Nesse contexto, investir em novas tecnologias pode ampliar a capacidade produtiva e trazer ganhos de eficiência, mas não elimina problemas que surgem antes mesmo de a produção chegar às máquinas. A modernização precisa estar conectada à forma como a empresa organiza seus processos e utiliza as informações para tomar decisões, criando uma estrutura capaz de aproveitar todo o potencial dos recursos tecnológicos. Saiba mais a seguir!
O primeiro passo é entender onde estão os problemas
Uma gráfica pode ter equipamentos atualizados e continuar enfrentando atrasos, retrabalho ou desperdícios. Isso acontece quando a tecnologia é incorporada sem que os processos anteriores sejam avaliados. Automatizar uma etapa desorganizada apenas faz com que o mesmo problema aconteça com maior velocidade. Antes de buscar uma solução tecnológica, é necessário entender se a dificuldade está na ferramenta utilizada ou na maneira como o trabalho foi estruturado.
Em vista disso, como informa Dalmi Defanti Cuiabá, antes de investir, é necessário observar o caminho completo de um pedido. O fluxo pode envolver atendimento, orçamento, aprovação, preparação do arquivo, produção, acabamento e entrega. Se informações são perdidas entre essas etapas, o gargalo não está necessariamente na capacidade da máquina. Uma falha na comunicação entre setores pode provocar retrabalho, mesmo quando todos os equipamentos envolvidos apresentam bom desempenho.

Essa análise também ajuda a separar problemas pontuais de questões estruturais.

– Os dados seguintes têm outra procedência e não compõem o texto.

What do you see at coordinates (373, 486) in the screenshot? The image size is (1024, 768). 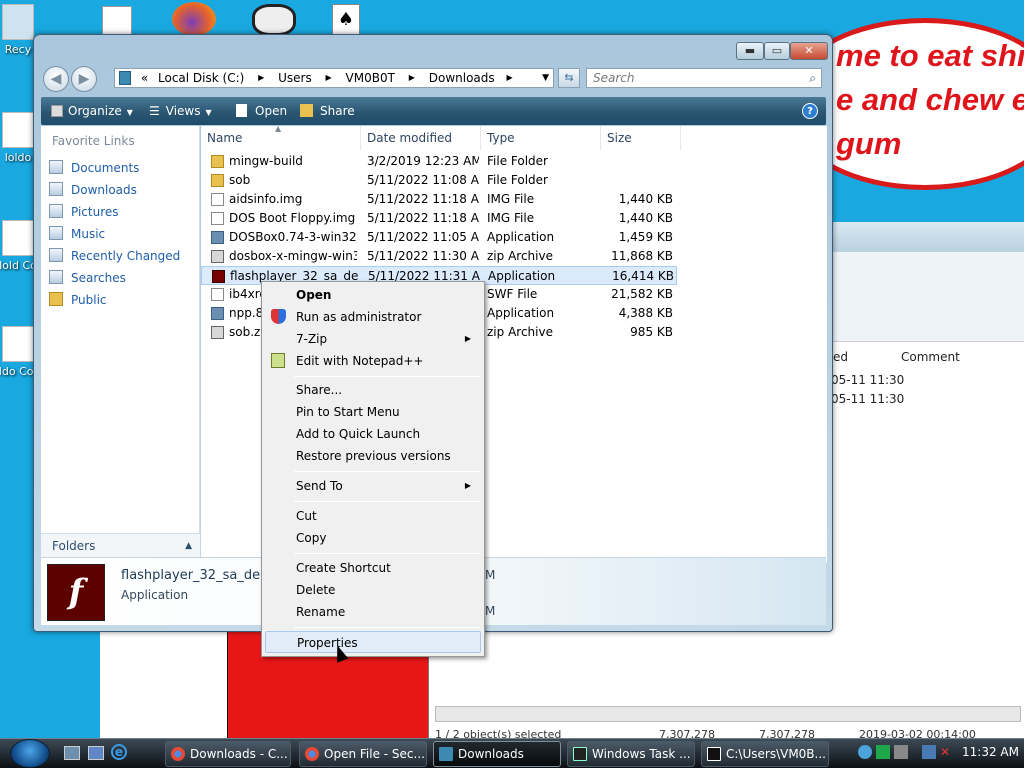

Quando uma falha aparece repetidamente em diferentes pedidos, pode haver uma oportunidade de reorganização que precisa ser tratada antes da escolha de qualquer nova tecnologia. Mapear essas ocorrências permite direcionar investimentos para pontos que realmente interferem na produtividade e evitar gastos com recursos que não resolvem a origem do problema.
Processos precisam conversar entre si
Uma operação inteligente depende da circulação adequada de informações. Quando cada etapa utiliza sistemas ou controles isolados, a equipe pode precisar repetir dados, conferir informações manualmente ou buscar atualizações em diferentes lugares. Além de consumir tempo, essas interrupções aumentam a possibilidade de informações divergentes chegarem às etapas seguintes da produção.

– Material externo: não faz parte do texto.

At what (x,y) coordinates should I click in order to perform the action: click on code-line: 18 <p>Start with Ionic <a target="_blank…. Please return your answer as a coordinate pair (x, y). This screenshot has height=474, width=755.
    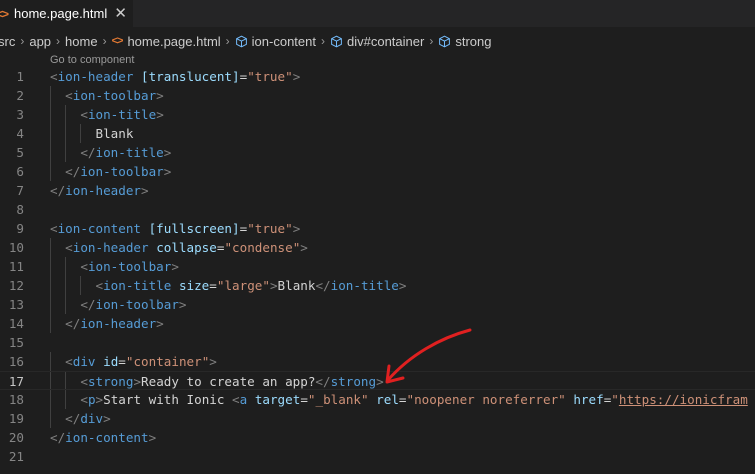
    Looking at the image, I should click on (378, 400).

A integração permite reduzir essas rupturas. Um pedido iniciado no atendimento pode carregar informações para as etapas seguintes, diminuindo a necessidade de novos registros e facilitando o acompanhamento do trabalho. O objetivo não é simplesmente acumular sistemas, mas fazer com que eles contribuam para um fluxo mais consistente. Quando os dados acompanham o pedido de maneira organizada, a equipe consegue identificar mudanças, acompanhar prazos e agir com maior previsibilidade.
Tal como menciona Dalmi Defanti, esse ponto é especialmente relevante no setor gráfico porque a produção envolve diferentes etapas que precisam manter coerência. Uma alteração feita no início do processo pode afetar o resultado final, tornando a comunicação entre áreas parte importante da eficiência operacional. Quanto mais conectado estiver o fluxo de informações, menor tende a ser a dependência de conferências manuais para manter cada etapa alinhada ao que foi originalmente solicitado.

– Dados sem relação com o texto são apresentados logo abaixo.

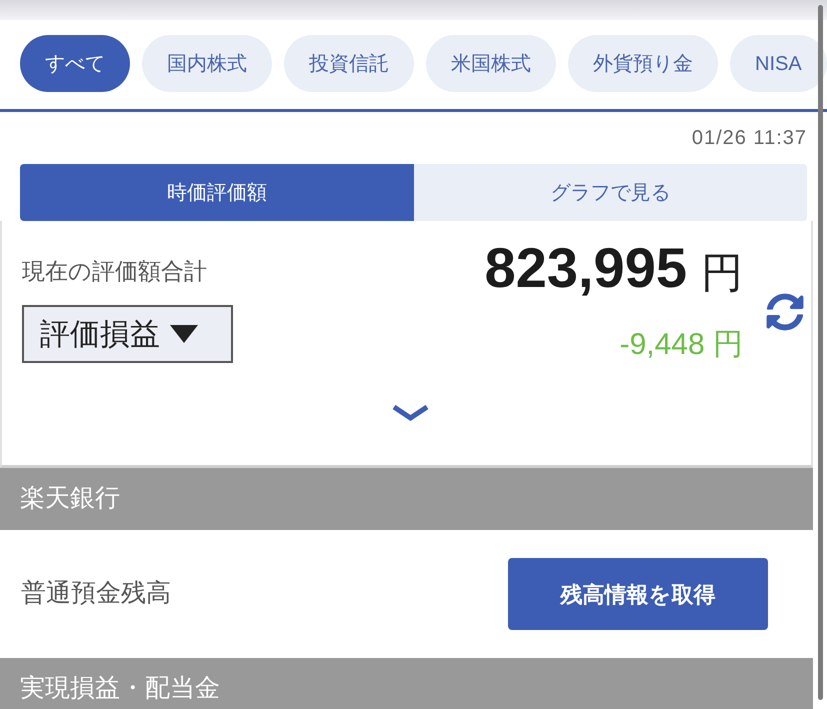 This screenshot has height=709, width=827. I want to click on filter-chip: 投資信託, so click(349, 64).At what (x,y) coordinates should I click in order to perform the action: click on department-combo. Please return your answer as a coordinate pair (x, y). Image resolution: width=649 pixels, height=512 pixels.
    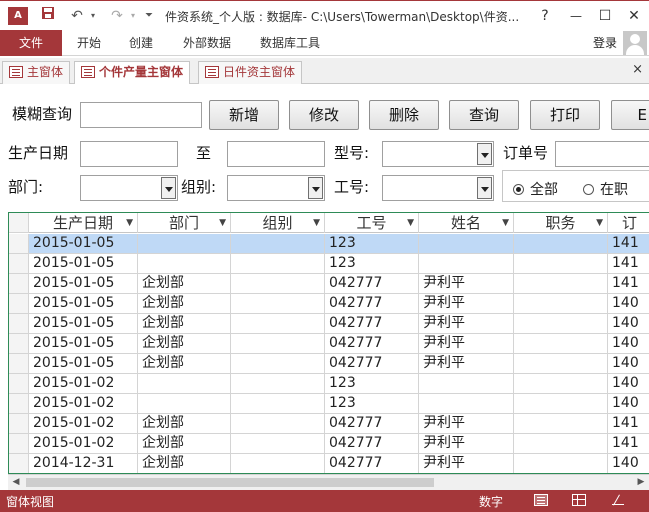
    Looking at the image, I should click on (129, 188).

De que adianta automatizar sem preparar a equipe?
A mudança tecnológica também altera a rotina dos profissionais. Uma máquina ou sistema novo pode executar tarefas de maneira diferente, exigir novas configurações ou gerar informações que antes não estavam disponíveis. Sem preparação, o investimento pode ficar abaixo do potencial esperado. Além disso, mudanças mal compreendidas podem gerar resistência, uso inadequado dos recursos e dependência excessiva de poucos funcionários que dominam a nova tecnologia.
Capacitação não significa apenas ensinar os comandos de uma ferramenta. De acordo com Dalmi Defanti, a equipe precisa compreender por que determinado processo mudou, quais indicadores devem ser acompanhados e como agir quando o sistema apresentar uma situação fora do padrão. Esse entendimento permite que os profissionais participem da transformação de forma mais ativa e consigam identificar problemas que exigem avaliação humana.